WORK REQUIRED - Rewrite the lines as a JSON list of strings with one string per line and no blank lines, starting at the line containing "How do I perform: Expand" and ending at the last line. Leave the pictures out of the answer.

↓↓↓

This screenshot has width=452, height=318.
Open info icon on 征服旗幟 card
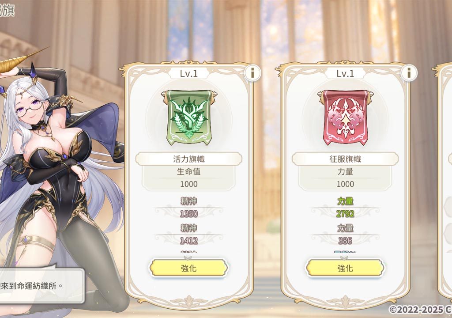click(x=409, y=73)
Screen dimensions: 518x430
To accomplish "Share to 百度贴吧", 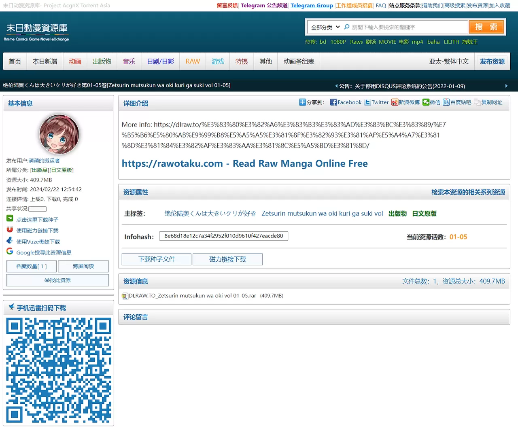I will click(x=457, y=102).
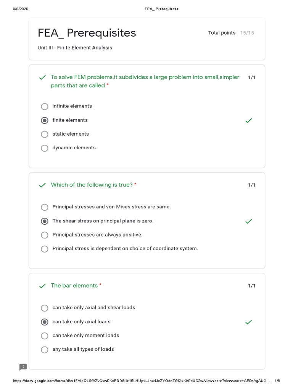Screen dimensions: 293x390
Task: Click checkmark icon before 'Which of the following'
Action: (42, 185)
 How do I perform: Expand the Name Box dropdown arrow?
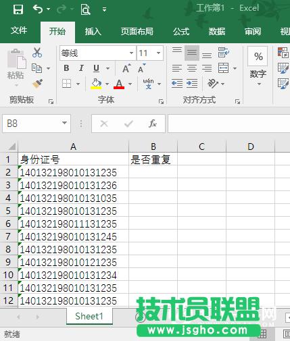click(64, 123)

↑↑↑

PROBLEM SOLUTION -
[
  " How do I perform: Expand the Name Box dropdown arrow?",
  "click(64, 123)"
]